I assume that Form1 is the applications main form that stays open as long as the application runs. When you create a WinForms application VS creates this code in Program.cs:

static class Program
{
    /// <summary>
    /// The main entry point for the application.
    /// </summary>
    [STAThread]
    static void Main()
    {
        Application.EnableVisualStyles();
        Application.SetCompatibleTextRenderingDefault(false);
        Application.Run(new Form1());
    }
}

A simple way to make your main form accessible throughout the application is to make it accessible via a public static property.

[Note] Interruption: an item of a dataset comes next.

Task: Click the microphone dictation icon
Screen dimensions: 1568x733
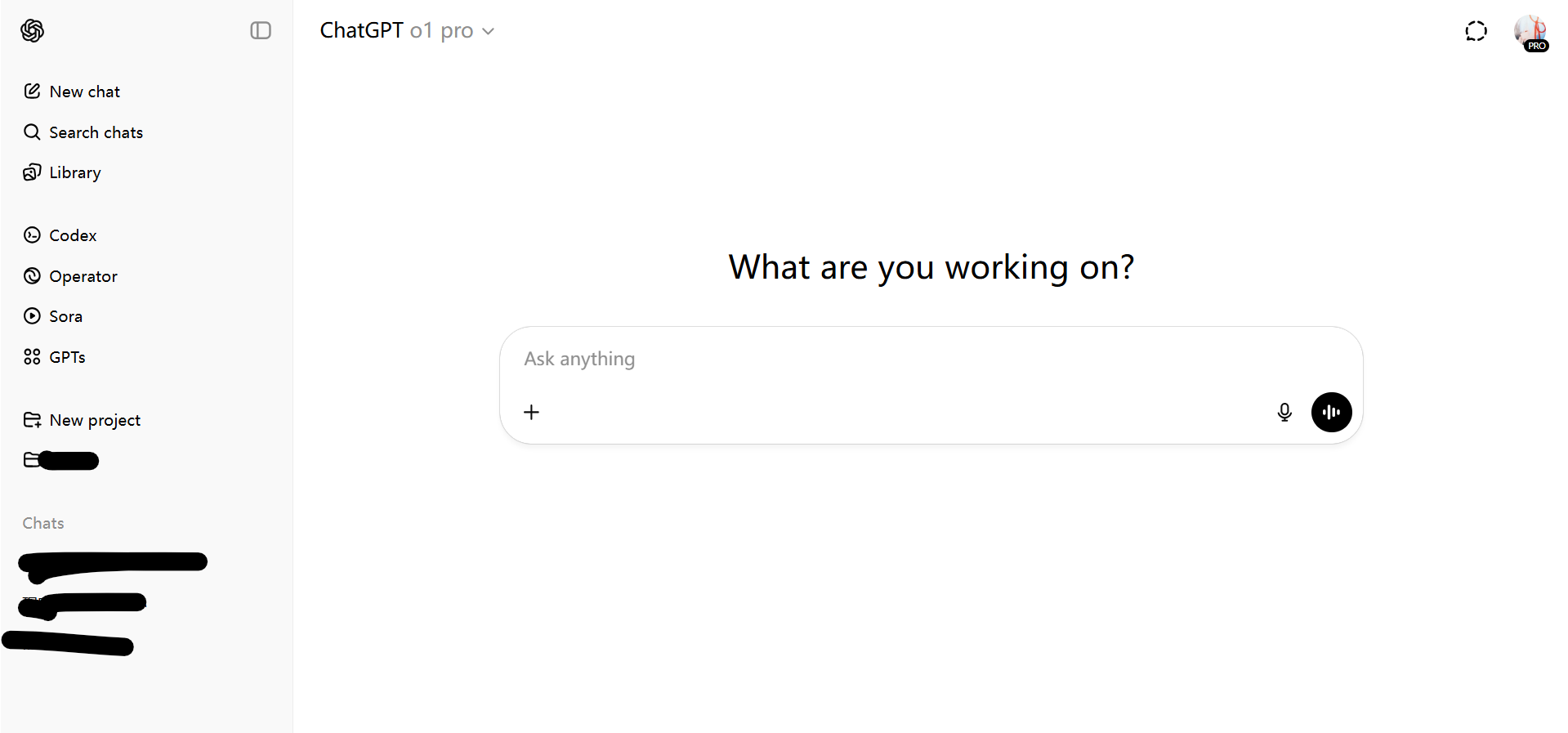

Change the code like this

static class Program
{
    public static Form1 MainForm { get; private set; }

    /// <summary>
    /// The main entry point for the application.
    /// </summary>
    [STAThread]
    static void Main()
    {
        Application.EnableVisualStyles();
        Application.SetCompatibleTextRenderingDefault(false);
        MainForm = new Form1();
        Application.Run(MainForm);
    }
}

In Form1 create a property that exposes the progress bar's visibility:

public bool IsProgressBarVisible
{ 
   get { return this.progressBar1.Visible; }
   set { this.progressBar1.Visible = value; }

}

Now you can make the progress bar visible from any part of the program like this:

Program.MainForm.IsProgressBarVisible = true;

Another way of accessing the main form is, since it is always opened as the first form:

((Form1)Application.OpenForms(0)).IsProgressBarVisible = true;

However, it requires the form to be casted to the right type, since OpenForms returns a Form.


And don't forget: A Form is just a class like any other class. You can do almost everything you can make with other classes. So, communicating with forms is not very different than communication with other objects, as long as you are not using multithreading.